Angesichts der Entwicklungen der vergangenen Jahre ging die Nationale Verifizierungskommission Masern/Röteln (NAVKO), die an die WHO berichterstattet, für 2020 und 2021 nichtsdestotrotz von einer Unterbrechung der endemischen Masernvirus-Übertragung aus. Wenn es 2022 auch so läuft, könnte Deutschland also theoretisch schon bald den Status der Elimination erreichen. Es sei „allerdings fraglich“, so das RKI, ob die WHO während der Pandemie „die gleichen Kriterien und Maßstäbe hinsichtlich der Beurteilung der Daten ansetzen wird.“
Masernfälle werden wohl wieder zunehmen
Vielmehr ist davon auszugehen, dass die Fallzahlen „mit hoher Wahrscheinlichkeit nicht auf dem derzeitig niedrigen Niveau bleiben“ werden. Das lässt auch ein Blick auf die internationale Lage vermuten: 2019 betrug die globale Quote für die erste Impfung 86 Prozent – 2021 nur noch 81 Prozent. Allein im vergangenen Jahr erhielten weltweit rund 25 Millionen Kinder keine erste Dosis im Rahmen von Routineimpfungen. Dieser Rückgang ist auch – aber nicht nur – Folge der pandemiebedingten Einschränkungen.
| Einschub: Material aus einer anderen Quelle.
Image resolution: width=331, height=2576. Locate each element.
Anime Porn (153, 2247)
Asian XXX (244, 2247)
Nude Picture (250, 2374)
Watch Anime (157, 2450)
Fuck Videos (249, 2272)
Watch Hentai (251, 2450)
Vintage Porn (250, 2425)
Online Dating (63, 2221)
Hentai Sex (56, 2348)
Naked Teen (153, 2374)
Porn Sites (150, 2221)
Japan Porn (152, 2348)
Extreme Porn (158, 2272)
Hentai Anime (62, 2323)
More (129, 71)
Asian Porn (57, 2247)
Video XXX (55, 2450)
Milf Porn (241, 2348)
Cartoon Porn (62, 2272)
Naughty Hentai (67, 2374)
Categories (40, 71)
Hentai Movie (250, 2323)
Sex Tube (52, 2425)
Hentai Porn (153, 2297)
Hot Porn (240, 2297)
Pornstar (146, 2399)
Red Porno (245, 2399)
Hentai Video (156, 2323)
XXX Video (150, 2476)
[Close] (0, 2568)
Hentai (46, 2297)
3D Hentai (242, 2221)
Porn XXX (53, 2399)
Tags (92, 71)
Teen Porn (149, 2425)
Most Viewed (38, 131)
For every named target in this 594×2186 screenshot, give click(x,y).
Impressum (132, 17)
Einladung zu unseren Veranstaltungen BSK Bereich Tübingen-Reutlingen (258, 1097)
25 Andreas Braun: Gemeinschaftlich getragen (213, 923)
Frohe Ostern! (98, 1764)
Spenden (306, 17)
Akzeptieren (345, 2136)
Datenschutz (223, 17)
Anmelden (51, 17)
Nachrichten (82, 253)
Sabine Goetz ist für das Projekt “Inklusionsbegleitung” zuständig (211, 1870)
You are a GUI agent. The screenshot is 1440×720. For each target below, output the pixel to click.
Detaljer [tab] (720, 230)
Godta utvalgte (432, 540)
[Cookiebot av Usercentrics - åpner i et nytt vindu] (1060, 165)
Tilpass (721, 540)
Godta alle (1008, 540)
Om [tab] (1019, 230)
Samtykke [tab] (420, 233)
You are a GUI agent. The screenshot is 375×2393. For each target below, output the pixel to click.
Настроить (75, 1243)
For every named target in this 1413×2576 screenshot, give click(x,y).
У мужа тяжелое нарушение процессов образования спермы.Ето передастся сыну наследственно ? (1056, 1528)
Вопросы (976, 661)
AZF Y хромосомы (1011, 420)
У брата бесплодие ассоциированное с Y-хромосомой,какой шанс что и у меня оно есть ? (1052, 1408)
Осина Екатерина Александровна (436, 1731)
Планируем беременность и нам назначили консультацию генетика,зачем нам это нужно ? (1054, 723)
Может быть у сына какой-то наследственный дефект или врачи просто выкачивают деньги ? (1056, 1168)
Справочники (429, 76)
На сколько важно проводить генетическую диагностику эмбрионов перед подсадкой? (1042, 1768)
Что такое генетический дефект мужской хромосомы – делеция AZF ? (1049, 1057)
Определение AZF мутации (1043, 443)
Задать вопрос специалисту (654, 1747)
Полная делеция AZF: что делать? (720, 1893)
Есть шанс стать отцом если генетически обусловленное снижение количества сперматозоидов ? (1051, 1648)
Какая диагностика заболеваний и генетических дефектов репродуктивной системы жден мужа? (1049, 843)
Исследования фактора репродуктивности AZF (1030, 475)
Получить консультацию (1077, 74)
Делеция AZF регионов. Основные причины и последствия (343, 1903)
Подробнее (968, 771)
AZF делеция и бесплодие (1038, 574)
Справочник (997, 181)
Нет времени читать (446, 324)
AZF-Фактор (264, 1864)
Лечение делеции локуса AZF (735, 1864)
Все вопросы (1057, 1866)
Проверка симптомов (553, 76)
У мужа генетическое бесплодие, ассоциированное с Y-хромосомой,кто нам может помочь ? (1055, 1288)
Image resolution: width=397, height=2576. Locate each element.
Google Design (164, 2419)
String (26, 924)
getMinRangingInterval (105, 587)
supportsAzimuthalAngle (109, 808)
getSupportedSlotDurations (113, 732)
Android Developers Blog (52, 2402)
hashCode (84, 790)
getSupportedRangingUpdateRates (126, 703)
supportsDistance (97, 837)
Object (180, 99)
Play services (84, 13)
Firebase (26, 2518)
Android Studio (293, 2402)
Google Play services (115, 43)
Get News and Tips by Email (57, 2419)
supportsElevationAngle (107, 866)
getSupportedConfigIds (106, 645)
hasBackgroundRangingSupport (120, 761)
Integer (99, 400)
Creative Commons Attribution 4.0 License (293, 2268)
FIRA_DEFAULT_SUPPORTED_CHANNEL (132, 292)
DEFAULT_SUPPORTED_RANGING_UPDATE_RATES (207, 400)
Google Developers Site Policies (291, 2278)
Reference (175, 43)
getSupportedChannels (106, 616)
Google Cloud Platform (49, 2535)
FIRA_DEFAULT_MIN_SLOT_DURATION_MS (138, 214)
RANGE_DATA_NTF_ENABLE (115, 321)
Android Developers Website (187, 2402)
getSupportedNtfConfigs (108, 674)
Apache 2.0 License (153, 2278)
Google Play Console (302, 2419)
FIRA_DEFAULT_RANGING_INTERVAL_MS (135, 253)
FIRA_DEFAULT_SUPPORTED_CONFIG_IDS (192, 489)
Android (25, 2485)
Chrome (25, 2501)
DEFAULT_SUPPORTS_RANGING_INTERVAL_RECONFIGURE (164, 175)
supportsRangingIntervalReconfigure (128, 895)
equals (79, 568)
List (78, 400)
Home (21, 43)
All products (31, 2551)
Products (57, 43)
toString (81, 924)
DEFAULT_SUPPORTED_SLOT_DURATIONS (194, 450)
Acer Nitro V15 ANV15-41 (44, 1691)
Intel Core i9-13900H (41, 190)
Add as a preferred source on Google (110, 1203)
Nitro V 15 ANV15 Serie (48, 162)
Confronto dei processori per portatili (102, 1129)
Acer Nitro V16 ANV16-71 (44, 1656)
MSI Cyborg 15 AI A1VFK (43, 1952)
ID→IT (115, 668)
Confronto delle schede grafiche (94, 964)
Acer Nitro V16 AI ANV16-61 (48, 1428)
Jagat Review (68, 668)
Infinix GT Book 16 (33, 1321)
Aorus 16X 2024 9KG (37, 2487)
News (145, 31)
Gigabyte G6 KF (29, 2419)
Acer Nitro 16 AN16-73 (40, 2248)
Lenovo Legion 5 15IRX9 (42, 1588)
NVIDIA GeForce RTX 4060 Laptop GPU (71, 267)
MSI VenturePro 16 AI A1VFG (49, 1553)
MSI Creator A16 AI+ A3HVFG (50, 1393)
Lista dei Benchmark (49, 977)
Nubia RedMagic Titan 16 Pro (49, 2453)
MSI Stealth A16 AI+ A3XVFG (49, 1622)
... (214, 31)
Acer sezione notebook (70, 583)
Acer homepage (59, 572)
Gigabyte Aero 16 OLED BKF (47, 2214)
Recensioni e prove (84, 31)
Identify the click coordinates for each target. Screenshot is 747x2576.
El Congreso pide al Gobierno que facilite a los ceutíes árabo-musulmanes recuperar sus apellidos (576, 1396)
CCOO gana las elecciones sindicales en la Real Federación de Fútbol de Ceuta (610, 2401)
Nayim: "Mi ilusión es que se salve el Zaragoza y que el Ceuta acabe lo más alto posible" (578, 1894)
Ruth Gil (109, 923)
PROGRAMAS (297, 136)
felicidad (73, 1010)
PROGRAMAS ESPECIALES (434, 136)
Über den Globus verteilt sind „mehr Menschen ungeschützt gegen Masern als in den Jahren davor“, resümiert das RKI. Das bietet Potenzial für neue Ausbrüche. Nachdem die Maßnahmen gegen die Pandemie gelockert wurden, „steigen gegenwärtig die Masernfallzahlen wieder an. Damit sind auch erneute Masernvirus-Importe nach Deutschland zu erwarten.“
Masern: Unterschätzte Krankheit
Die RKI-Fachleute befürchten allerdings, dass die Gefahr neuer Ausbrüche unterschätzt wird. Tatsächlich gehören die Masern zu den ansteckendsten Infektionen des Menschen. Die Folgen können weitreichend sein: Denn das Virus schränkt die Funktionsfähigkeit des Immunsystems ein – was etwa Pneumonien, Durchfälle oder Mittelohrentzündungen begünstigen kann. Und: „Eine tödlich verlaufende Spätfolge der Masern ist die Subakute Sklerosierende Panenzephalitits (SSPE)“. Laut WHO wird diese Hirnerkrankung „bei 4 – 11/100.000 Masernfällen beobachtet und tritt durchschnittlich etwa 10 Jahre nach einer akuten Masernvirus-Infektion auf“, heißt es im Epidemiologischen Bulletin.
Vakzine können davor schützen. Daten aus Deutschland zeigen, dass die Mehrheit der Erkrankten bei Erkrankungsbeginn „gar nicht oder nicht ausreichend“ geimpft war: „Der Anteil der Ungeimpften lag in den letzten 10 Jahren bei 83%“, so das RKI. „Etwa zwei Drittel der geimpften Erkrankten hatte bisher nur eine Impfung erhalten.“ Das Fazit: „Hauptsächlich gefährden […] Ungeimpfte das Masernelimationsziel deutlich mehr als Geimpfte.“ Und sie gefährden ihre Gesundheit bzw. die ihrer Kinder.